WORK INSTRUCTIONS: Give back the records in their entirety, exactly.

___

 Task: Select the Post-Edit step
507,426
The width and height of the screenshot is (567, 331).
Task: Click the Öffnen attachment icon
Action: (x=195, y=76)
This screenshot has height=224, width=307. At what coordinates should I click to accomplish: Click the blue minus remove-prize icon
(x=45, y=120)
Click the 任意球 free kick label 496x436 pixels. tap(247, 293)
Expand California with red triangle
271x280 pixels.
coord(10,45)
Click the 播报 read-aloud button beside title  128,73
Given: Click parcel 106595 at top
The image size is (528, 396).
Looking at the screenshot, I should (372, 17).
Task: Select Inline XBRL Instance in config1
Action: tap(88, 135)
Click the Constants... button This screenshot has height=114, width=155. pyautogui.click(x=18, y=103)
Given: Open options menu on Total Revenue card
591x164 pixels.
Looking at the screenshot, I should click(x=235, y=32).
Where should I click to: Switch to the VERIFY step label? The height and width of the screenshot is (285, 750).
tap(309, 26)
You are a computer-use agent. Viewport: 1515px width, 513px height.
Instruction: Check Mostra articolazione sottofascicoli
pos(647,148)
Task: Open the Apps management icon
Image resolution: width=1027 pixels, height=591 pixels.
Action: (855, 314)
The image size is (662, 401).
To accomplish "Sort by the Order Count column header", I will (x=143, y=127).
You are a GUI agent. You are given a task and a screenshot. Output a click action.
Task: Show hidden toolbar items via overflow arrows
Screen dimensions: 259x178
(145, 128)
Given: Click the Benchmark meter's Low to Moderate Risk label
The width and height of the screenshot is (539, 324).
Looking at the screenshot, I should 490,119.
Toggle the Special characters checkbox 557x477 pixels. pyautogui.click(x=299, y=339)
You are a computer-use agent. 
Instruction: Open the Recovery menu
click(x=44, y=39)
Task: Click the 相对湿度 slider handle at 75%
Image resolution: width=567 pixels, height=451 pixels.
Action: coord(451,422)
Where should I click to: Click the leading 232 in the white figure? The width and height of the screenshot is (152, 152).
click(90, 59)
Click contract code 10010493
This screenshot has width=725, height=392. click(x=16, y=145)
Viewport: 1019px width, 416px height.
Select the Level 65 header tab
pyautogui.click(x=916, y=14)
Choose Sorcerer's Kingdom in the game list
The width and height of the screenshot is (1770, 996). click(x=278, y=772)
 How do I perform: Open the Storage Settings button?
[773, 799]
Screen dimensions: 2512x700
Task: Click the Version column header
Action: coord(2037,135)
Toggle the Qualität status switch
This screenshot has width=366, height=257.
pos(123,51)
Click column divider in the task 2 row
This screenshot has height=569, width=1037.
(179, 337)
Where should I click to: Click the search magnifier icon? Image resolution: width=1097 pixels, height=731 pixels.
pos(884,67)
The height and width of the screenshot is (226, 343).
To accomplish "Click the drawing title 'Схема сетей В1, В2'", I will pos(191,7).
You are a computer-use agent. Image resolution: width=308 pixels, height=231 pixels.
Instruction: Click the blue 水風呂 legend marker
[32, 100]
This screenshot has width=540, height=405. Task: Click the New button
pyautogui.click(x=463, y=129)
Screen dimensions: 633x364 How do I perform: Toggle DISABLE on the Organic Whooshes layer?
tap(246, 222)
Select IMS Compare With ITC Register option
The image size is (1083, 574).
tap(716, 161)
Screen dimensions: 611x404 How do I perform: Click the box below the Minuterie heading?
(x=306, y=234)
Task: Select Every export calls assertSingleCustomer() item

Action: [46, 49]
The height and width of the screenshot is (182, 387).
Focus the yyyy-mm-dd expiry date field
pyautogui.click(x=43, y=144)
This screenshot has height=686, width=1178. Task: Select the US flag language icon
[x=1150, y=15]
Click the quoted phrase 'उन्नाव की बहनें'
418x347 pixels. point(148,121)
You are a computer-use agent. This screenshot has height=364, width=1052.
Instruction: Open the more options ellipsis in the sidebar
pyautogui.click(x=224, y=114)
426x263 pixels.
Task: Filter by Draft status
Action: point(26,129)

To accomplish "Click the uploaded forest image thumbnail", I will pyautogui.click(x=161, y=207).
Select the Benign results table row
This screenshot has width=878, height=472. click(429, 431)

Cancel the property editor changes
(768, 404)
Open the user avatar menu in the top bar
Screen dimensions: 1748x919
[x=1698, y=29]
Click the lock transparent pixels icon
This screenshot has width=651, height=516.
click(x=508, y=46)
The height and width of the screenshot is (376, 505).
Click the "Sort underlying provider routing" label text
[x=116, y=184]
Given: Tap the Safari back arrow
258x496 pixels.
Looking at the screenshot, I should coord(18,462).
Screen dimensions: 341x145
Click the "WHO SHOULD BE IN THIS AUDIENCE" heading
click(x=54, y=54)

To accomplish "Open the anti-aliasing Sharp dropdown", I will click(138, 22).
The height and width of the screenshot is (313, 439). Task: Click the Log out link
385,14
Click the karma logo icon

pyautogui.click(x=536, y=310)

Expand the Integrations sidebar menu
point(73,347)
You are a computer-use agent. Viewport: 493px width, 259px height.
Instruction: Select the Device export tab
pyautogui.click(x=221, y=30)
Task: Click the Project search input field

___

TASK OUTPUT:
 Task: Select the Post-Edit step
507,426
The width and height of the screenshot is (567, 331).
Task: Click the Öffnen attachment icon
Action: (x=195, y=76)
This screenshot has height=224, width=307. At what coordinates should I click to accomplish: Click the blue minus remove-prize icon
(x=45, y=120)
Click the 任意球 free kick label 496x436 pixels. tap(247, 293)
Expand California with red triangle
271x280 pixels.
coord(10,45)
Click the 播报 read-aloud button beside title  128,73
Given: Click parcel 106595 at top
The image size is (528, 396).
Looking at the screenshot, I should (372, 17).
Task: Select Inline XBRL Instance in config1
Action: tap(88, 135)
Click the Constants... button This screenshot has height=114, width=155. pyautogui.click(x=18, y=103)
Given: Open options menu on Total Revenue card
591x164 pixels.
Looking at the screenshot, I should click(x=235, y=32).
Where should I click to: Switch to the VERIFY step label? The height and width of the screenshot is (285, 750).
tap(309, 26)
You are a computer-use agent. Viewport: 1515px width, 513px height.
Instruction: Check Mostra articolazione sottofascicoli
pos(647,148)
Task: Open the Apps management icon
Image resolution: width=1027 pixels, height=591 pixels.
Action: (855, 314)
The image size is (662, 401).
To accomplish "Sort by the Order Count column header", I will (x=143, y=127).
You are a GUI agent. You are given a task and a screenshot. Output a click action.
Task: Show hidden toolbar items via overflow arrows
Screen dimensions: 259x178
(145, 128)
Given: Click the Benchmark meter's Low to Moderate Risk label
The width and height of the screenshot is (539, 324).
Looking at the screenshot, I should 490,119.
Toggle the Special characters checkbox 557x477 pixels. pyautogui.click(x=299, y=339)
You are a computer-use agent. 
Instruction: Open the Recovery menu
click(x=44, y=39)
Task: Click the 相对湿度 slider handle at 75%
Image resolution: width=567 pixels, height=451 pixels.
Action: coord(451,422)
Where should I click to: Click the leading 232 in the white figure? The width and height of the screenshot is (152, 152).
click(90, 59)
Click contract code 10010493
This screenshot has width=725, height=392. click(x=16, y=145)
Viewport: 1019px width, 416px height.
Select the Level 65 header tab
pyautogui.click(x=916, y=14)
Choose Sorcerer's Kingdom in the game list
The width and height of the screenshot is (1770, 996). click(x=278, y=772)
 How do I perform: Open the Storage Settings button?
[773, 799]
Screen dimensions: 2512x700
Task: Click the Version column header
Action: coord(2037,135)
Toggle the Qualität status switch
This screenshot has width=366, height=257.
pos(123,51)
Click column divider in the task 2 row
This screenshot has height=569, width=1037.
(179, 337)
Where should I click to: Click the search magnifier icon? Image resolution: width=1097 pixels, height=731 pixels.
pos(884,67)
The height and width of the screenshot is (226, 343).
To accomplish "Click the drawing title 'Схема сетей В1, В2'", I will pos(191,7).
You are a computer-use agent. Image resolution: width=308 pixels, height=231 pixels.
Instruction: Click the blue 水風呂 legend marker
[32, 100]
This screenshot has width=540, height=405. Task: Click the New button
pyautogui.click(x=463, y=129)
Screen dimensions: 633x364 How do I perform: Toggle DISABLE on the Organic Whooshes layer?
tap(246, 222)
Select IMS Compare With ITC Register option
The image size is (1083, 574).
tap(716, 161)
Screen dimensions: 611x404 How do I perform: Click the box below the Minuterie heading?
(x=306, y=234)
Task: Select Every export calls assertSingleCustomer() item

Action: [46, 49]
The height and width of the screenshot is (182, 387).
Focus the yyyy-mm-dd expiry date field
pyautogui.click(x=43, y=144)
This screenshot has height=686, width=1178. Task: Select the US flag language icon
[x=1150, y=15]
Click the quoted phrase 'उन्नाव की बहनें'
418x347 pixels. point(148,121)
You are a computer-use agent. This screenshot has height=364, width=1052.
Instruction: Open the more options ellipsis in the sidebar
pyautogui.click(x=224, y=114)
426x263 pixels.
Task: Filter by Draft status
Action: point(26,129)

To accomplish "Click the uploaded forest image thumbnail", I will pyautogui.click(x=161, y=207).
Select the Benign results table row
This screenshot has width=878, height=472. click(429, 431)

Cancel the property editor changes
(768, 404)
Open the user avatar menu in the top bar
Screen dimensions: 1748x919
[x=1698, y=29]
Click the lock transparent pixels icon
This screenshot has width=651, height=516.
click(x=508, y=46)
The height and width of the screenshot is (376, 505).
Click the "Sort underlying provider routing" label text
[x=116, y=184]
Given: Tap the Safari back arrow
258x496 pixels.
Looking at the screenshot, I should coord(18,462).
Screen dimensions: 341x145
Click the "WHO SHOULD BE IN THIS AUDIENCE" heading
click(x=54, y=54)

To accomplish "Open the anti-aliasing Sharp dropdown", I will click(138, 22).
The height and width of the screenshot is (313, 439). Task: Click the Log out link
385,14
Click the karma logo icon

pyautogui.click(x=536, y=310)

Expand the Integrations sidebar menu
point(73,347)
You are a computer-use agent. Viewport: 493px width, 259px height.
Instruction: Select the Device export tab
pyautogui.click(x=221, y=30)
Task: Click the Project search input field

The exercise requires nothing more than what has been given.